Message de Père André concernant le début de la Semaine Sainte

Chers Frères et Soeurs,

Comme nous ne pouvons célébrer ensemble les étapes de notre salut durant cette Grande Semaine de la Passion, voici tout au moins quelques mots sur les thèmes liturgiques de ces jours-ci.

Dimanche dernier, l’Église a proposé de chanter à Vêpres les dernières hymnes de la fête des Rameaux, l’Entrée à Jérusalem, pour céder rapidement la place, vers la fin de l’office, à la progression du Christ vers sa Passion et sa Résurrection, où nous sommes invités à Le suivre. Le triomphe terrestre du Sauveur a duré peu de temps, mais Dieu a inauguré ce Royaume pour l’éternité. Nous expérimentons cette pérennité du Royaume de Dieu, dépourvu de toute manifestation extérieure, d’autant plus cette année dans nos conditions d’isolement. C’est en effet une occasion pour chacune et chacun, membres de l’Église, de découvrir, au-delà des rameaux matériels, que depuis notre baptême, le Royaume est « au-dedans » de nous (v. Luc, 17,21).

◆ ◆ ◆ ◆ ◆ ◆ ◆

▶ Travail demandé:
**A)** Recopiez le passage du message qui commence par « Message de Père » et se poursuit jusqu'à « de ces jours-ci. ».
**B)** Présentez en liste numérotée les lignes de la liste, à partir de celle qui contient « Select Advanced Inventory in the sidebar » et jusqu'à la fin de la liste, sans les lignes vides. Laissez les images de côté.
Le message ci-dessus et la liste qui suit sont deux documents indépendants.

◆ ◆ ◆ ◆ ◆ ◆ ◆

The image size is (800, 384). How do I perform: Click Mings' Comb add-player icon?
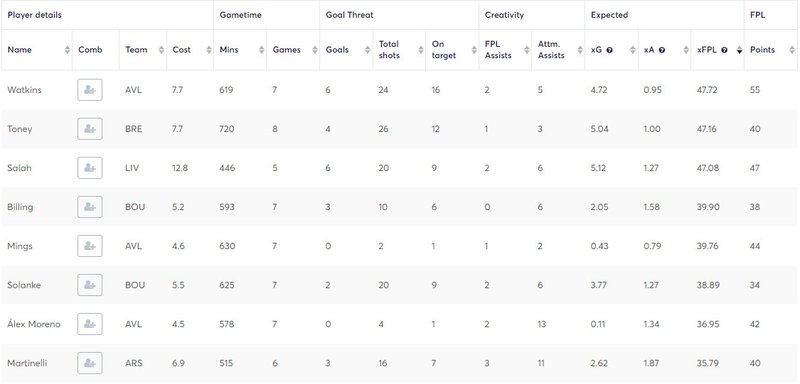(90, 246)
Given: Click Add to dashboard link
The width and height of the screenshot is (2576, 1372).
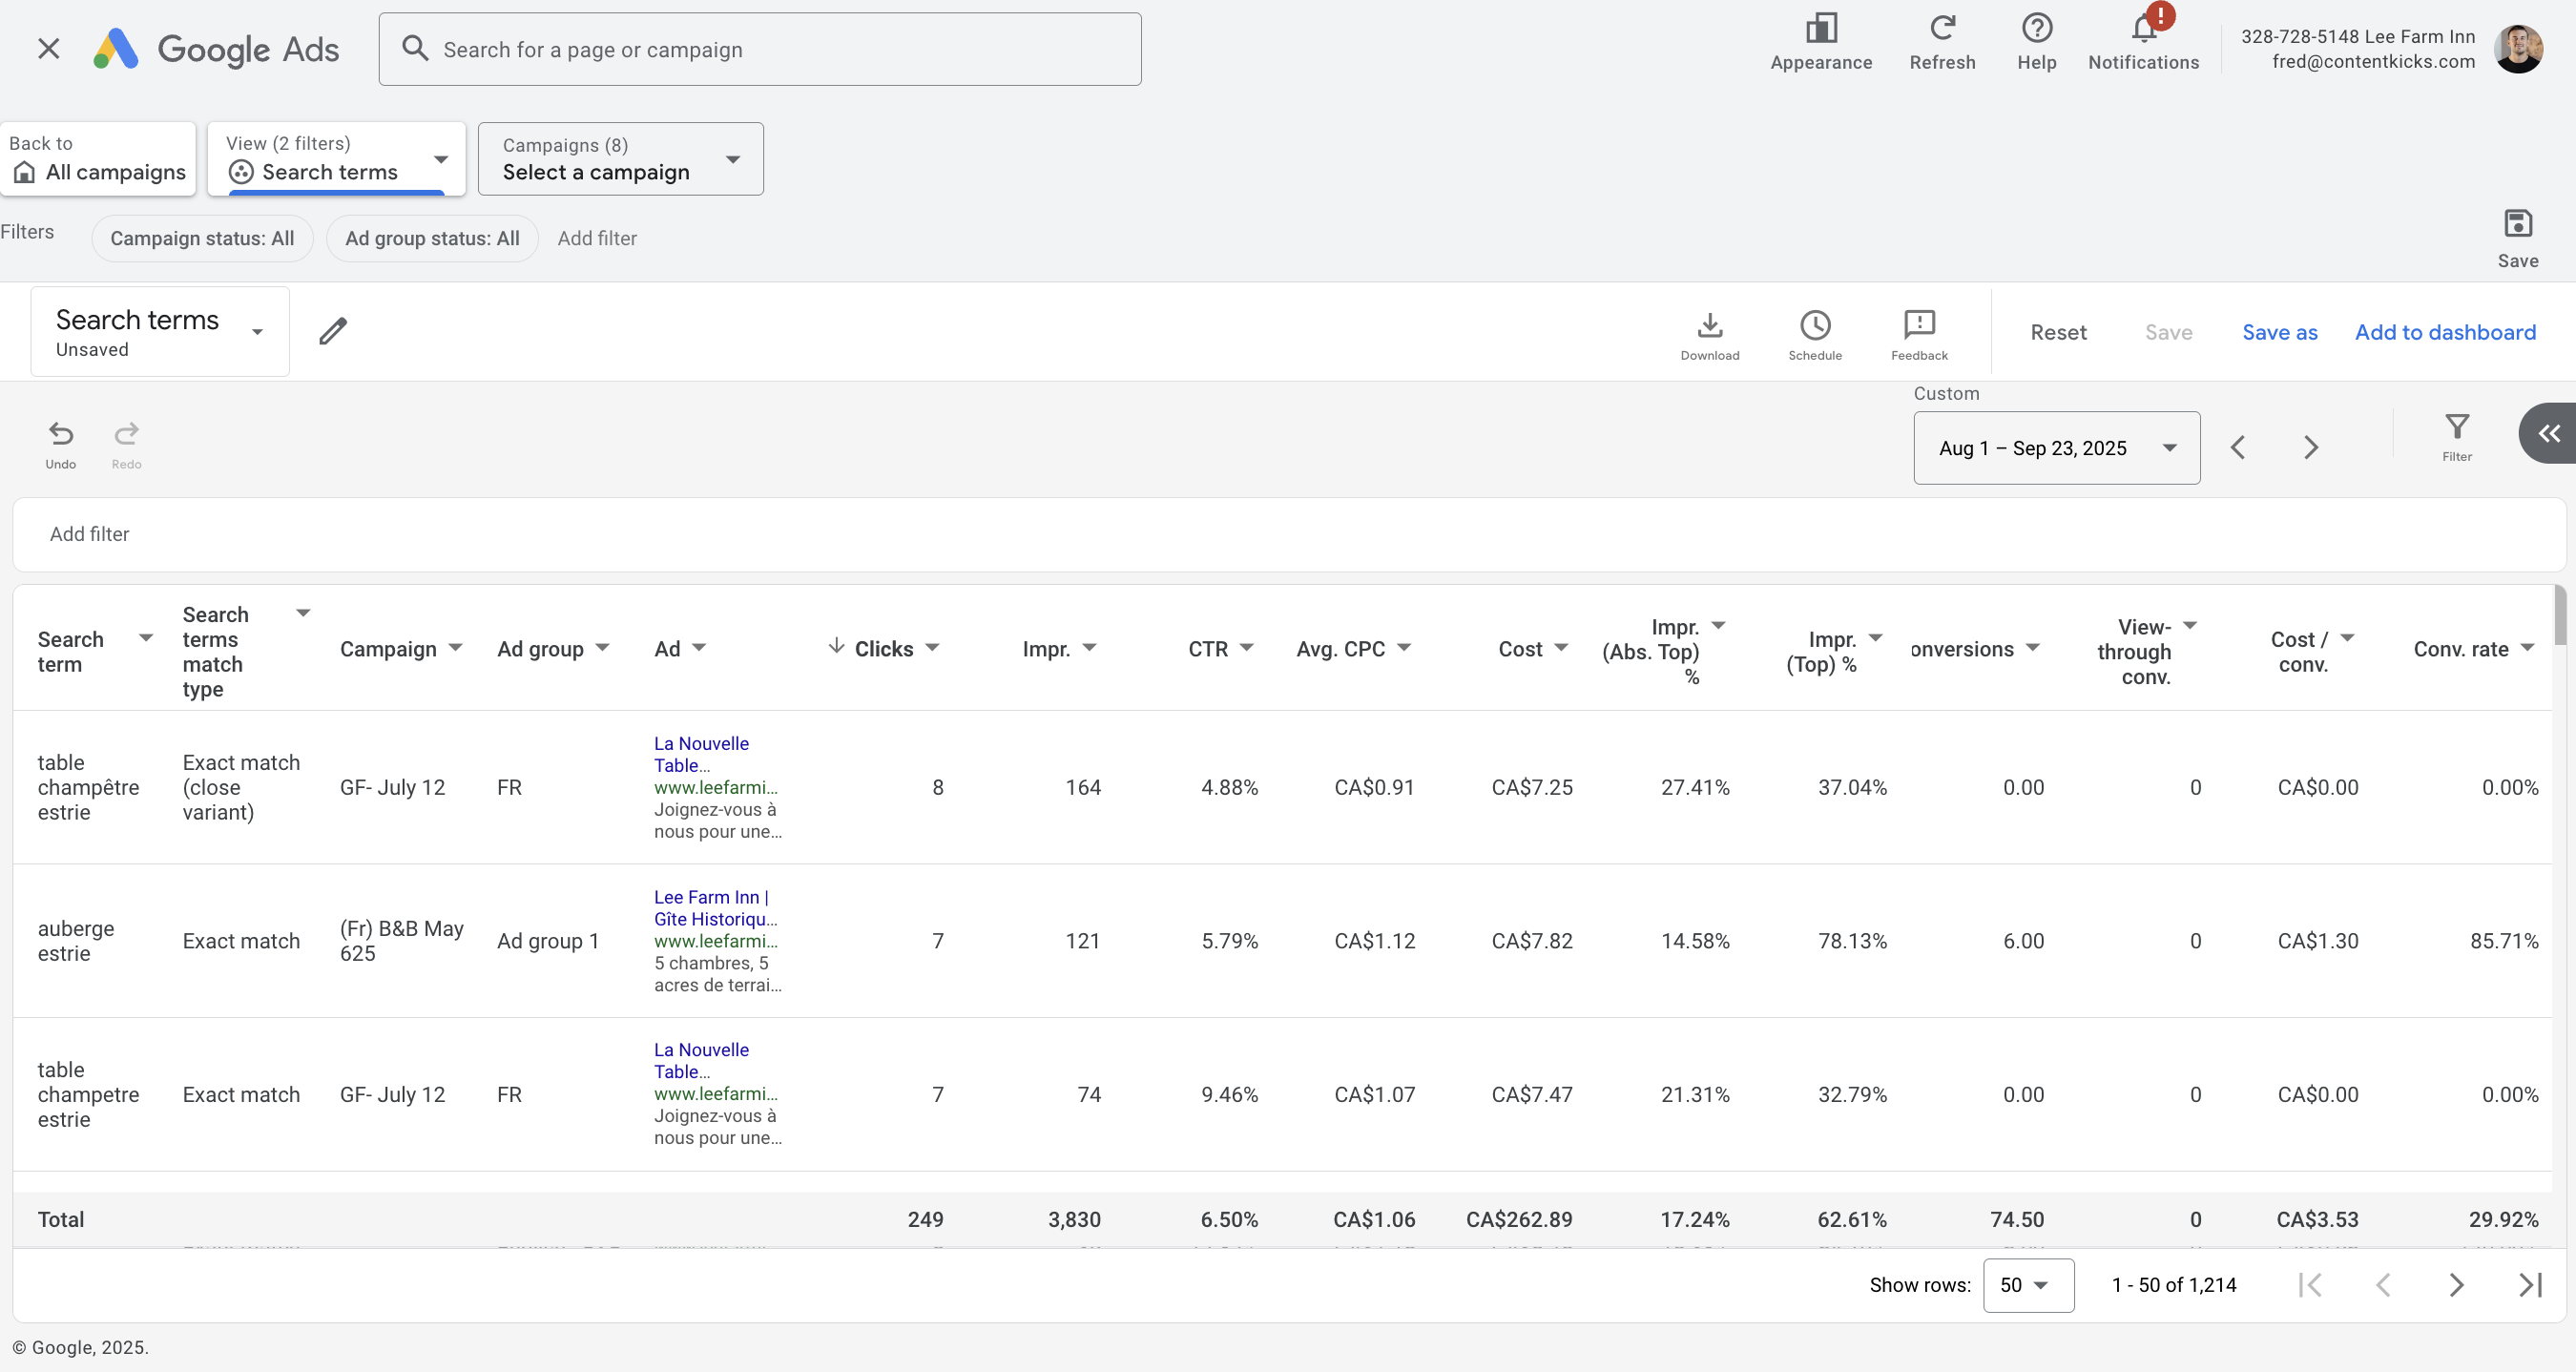Looking at the screenshot, I should 2444,332.
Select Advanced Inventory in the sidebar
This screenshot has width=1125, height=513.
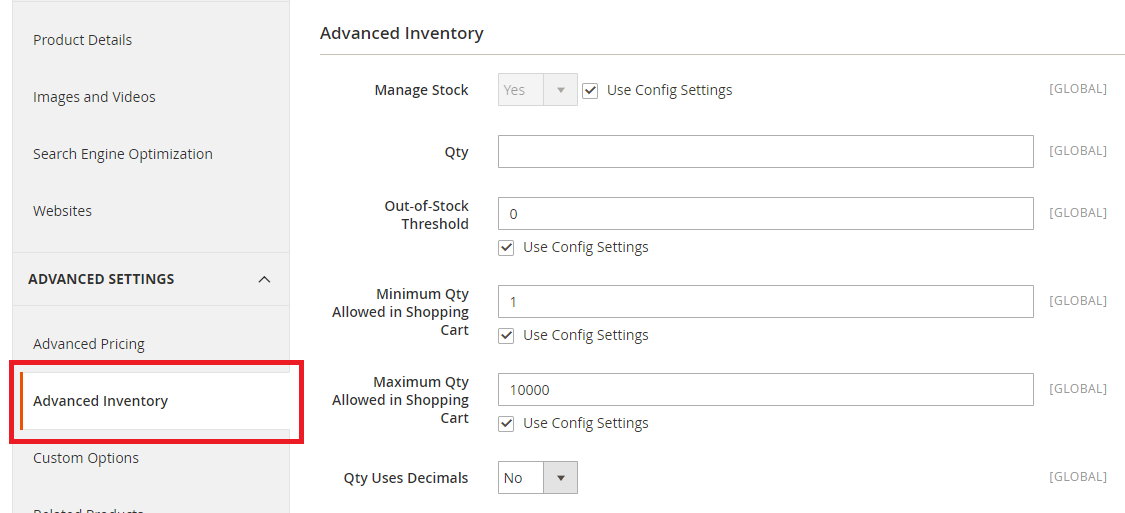pyautogui.click(x=100, y=401)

◆ ◆ ◆ ◆ ◆ ◆ ◆

▶ Liste des réponses:
**A)**
Message de Père André concernant le début de la Semaine Sainte

Chers Frères et Soeurs,

Comme nous ne pouvons célébrer ensemble les étapes de notre salut durant cette Grande Semaine de la Passion, voici tout au moins quelques mots sur les thèmes liturgiques de ces jours-ci.

**B)**
1. Select Advanced Inventory in the sidebar
2. This screenshot has width=1125, height=513.
3. pyautogui.click(x=100, y=401)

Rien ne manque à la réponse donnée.